November 16, 2007
By Steve Doughty
Social Affairs Correspondent
COMPANIES whose neglect results in deaths should face fines running to hundreds of millions of pounds, Government law advisers said yesterday.
Firms found guilty in court should be hit with penalties of as much as ten per cent of their annual turnover, according to the Sentencing Advisory Panel.
After the Hatfield train derailment which claimed four lives in 2000, health and safety convictions led to maintenance firm Balfour Beatty being fined £7.5million and Network Rail £3.5million. If it was fined ten per cent of its latest annual turnover, Balfour Beatty would have to pay up almost £200 million and Network Rail £600million. A new law on corporate manslaughter is to be introduced next April, bringing in a legal principle of ‘senior management failure’.

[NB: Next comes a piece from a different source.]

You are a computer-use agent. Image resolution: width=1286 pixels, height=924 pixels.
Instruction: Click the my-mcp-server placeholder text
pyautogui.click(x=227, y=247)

The Sentencing Advisory Panel said yesterday that a firm convicted of a first offence of corporate manslaughter after pleading not guilty should pay a fine of five per cent of its turnover, averaged over three years.
Depending on how badly the company had behaved, the fine could range between 2.5 and ten per cent of turnover, it added. In its consultation paper, the panel said: ‘The offence of corporate manslaughter has been created for the most serious instances of management failure resulting in death.’
It said judges should also name and shame guilty companies, even making them take out adverts to publicise their convictions. These ‘publicity orders’ will hit firms’ share value and order books, the advisors said.
After the consultation is over in February, the panel will hand its recommendations to the Sentencing Guidelines Council, chaired by Lord Chief Justice Lord Phillips, which will draw up the final rules for judges.